Start of AVAILABLE RECORDS

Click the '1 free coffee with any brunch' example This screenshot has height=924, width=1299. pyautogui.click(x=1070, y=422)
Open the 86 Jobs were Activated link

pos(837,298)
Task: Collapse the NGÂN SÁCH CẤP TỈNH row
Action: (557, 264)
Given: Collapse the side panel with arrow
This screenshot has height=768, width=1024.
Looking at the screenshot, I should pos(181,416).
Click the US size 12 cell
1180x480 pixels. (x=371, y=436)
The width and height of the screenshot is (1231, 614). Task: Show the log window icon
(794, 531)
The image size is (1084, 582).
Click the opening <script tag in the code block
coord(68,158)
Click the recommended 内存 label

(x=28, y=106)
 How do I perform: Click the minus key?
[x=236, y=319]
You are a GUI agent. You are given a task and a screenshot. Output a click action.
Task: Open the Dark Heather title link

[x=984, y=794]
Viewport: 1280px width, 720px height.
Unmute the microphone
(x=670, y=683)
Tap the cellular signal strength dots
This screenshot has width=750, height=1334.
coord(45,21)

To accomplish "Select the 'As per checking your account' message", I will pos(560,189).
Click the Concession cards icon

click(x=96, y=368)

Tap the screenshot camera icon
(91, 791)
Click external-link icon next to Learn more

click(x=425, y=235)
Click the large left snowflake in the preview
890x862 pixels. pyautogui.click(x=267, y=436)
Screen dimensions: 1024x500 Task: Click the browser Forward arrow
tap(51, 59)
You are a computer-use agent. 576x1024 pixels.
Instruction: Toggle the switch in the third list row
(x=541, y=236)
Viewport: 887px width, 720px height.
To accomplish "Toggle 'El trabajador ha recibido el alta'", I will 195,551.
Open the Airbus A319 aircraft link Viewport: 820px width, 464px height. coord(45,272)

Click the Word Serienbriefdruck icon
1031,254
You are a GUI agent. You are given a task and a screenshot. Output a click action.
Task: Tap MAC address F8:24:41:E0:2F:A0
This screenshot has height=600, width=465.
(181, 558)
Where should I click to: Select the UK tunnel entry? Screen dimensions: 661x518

End of AVAILABLE RECORDS

Please transcribe the material line by line, exactly, from its opening line through the line that contains "Given: Collapse the side panel with arrow".

Click the '1 free coffee with any brunch' example This screenshot has height=924, width=1299. pyautogui.click(x=1070, y=422)
Open the 86 Jobs were Activated link

pos(837,298)
Task: Collapse the NGÂN SÁCH CẤP TỈNH row
Action: (557, 264)
Given: Collapse the side panel with arrow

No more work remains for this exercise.